» WHAT TO DO
Exact copies of the lines from the one with "The width and" through the last line of the entries, and no pictures, make up the answer.

» RECORD SET
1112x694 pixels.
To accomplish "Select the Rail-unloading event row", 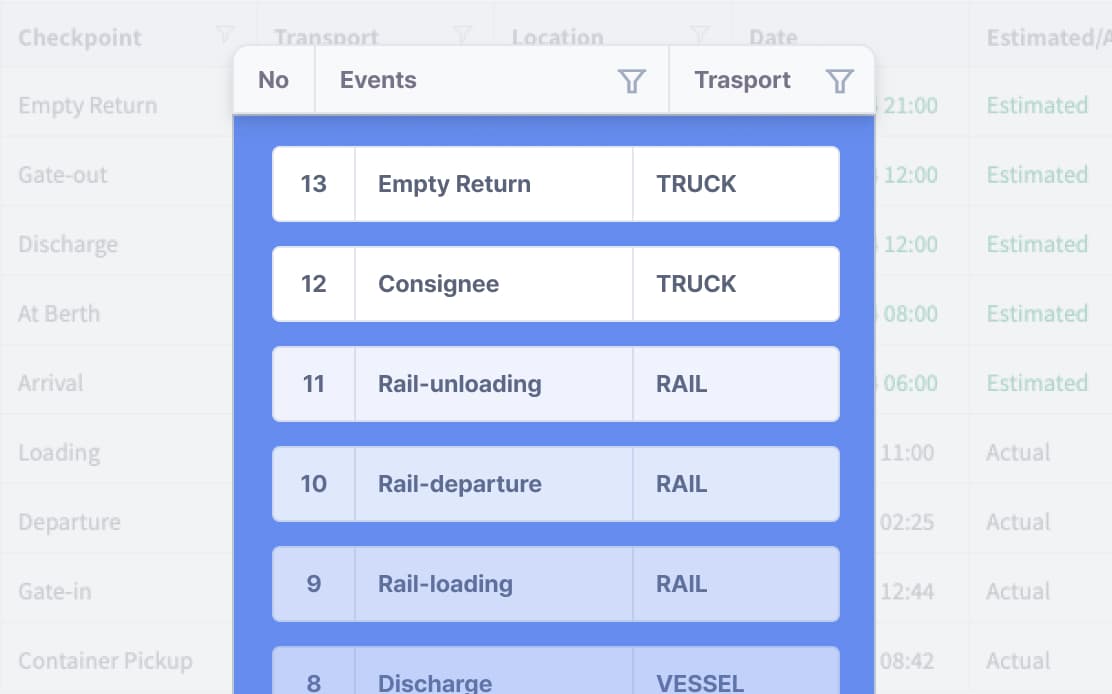I will coord(555,384).
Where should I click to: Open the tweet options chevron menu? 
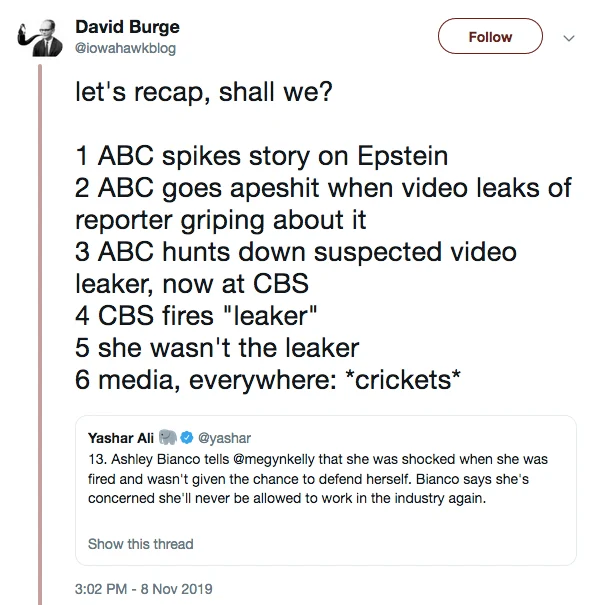click(x=570, y=37)
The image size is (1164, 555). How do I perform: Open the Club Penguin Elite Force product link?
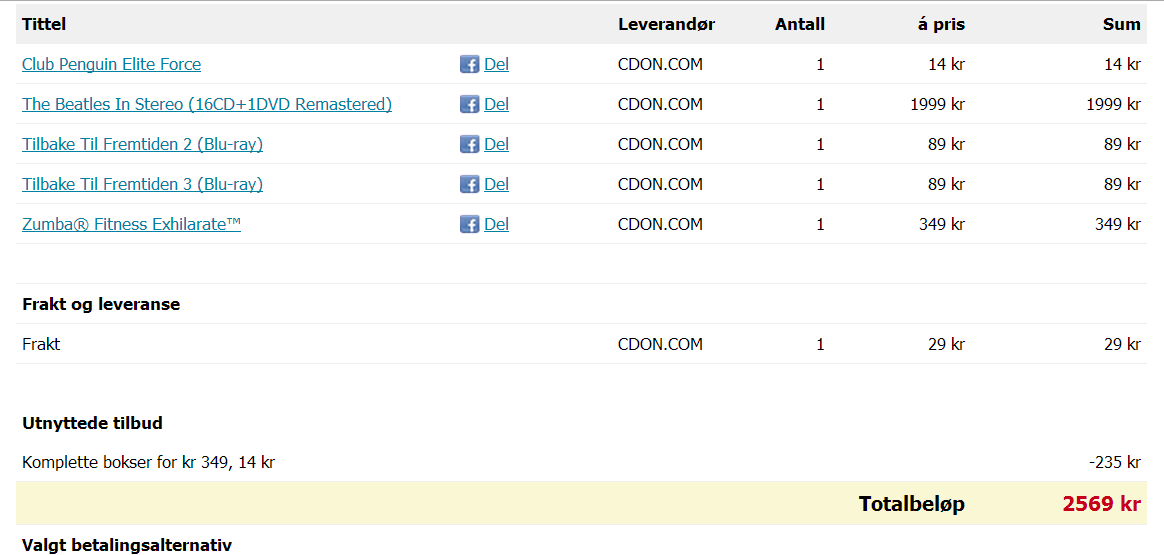tap(111, 65)
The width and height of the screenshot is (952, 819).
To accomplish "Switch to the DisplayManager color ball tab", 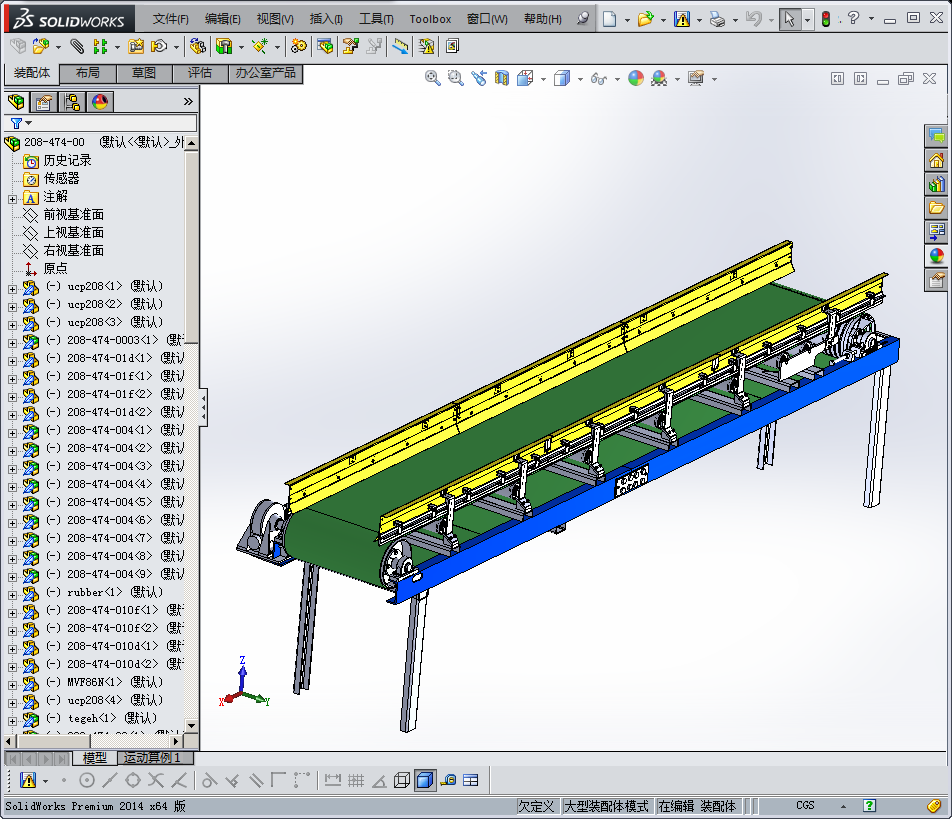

» OUTPUT FOR THIS EXERCISE
The width and height of the screenshot is (952, 819).
To accomplish "Switch to the DisplayManager color ball tab", 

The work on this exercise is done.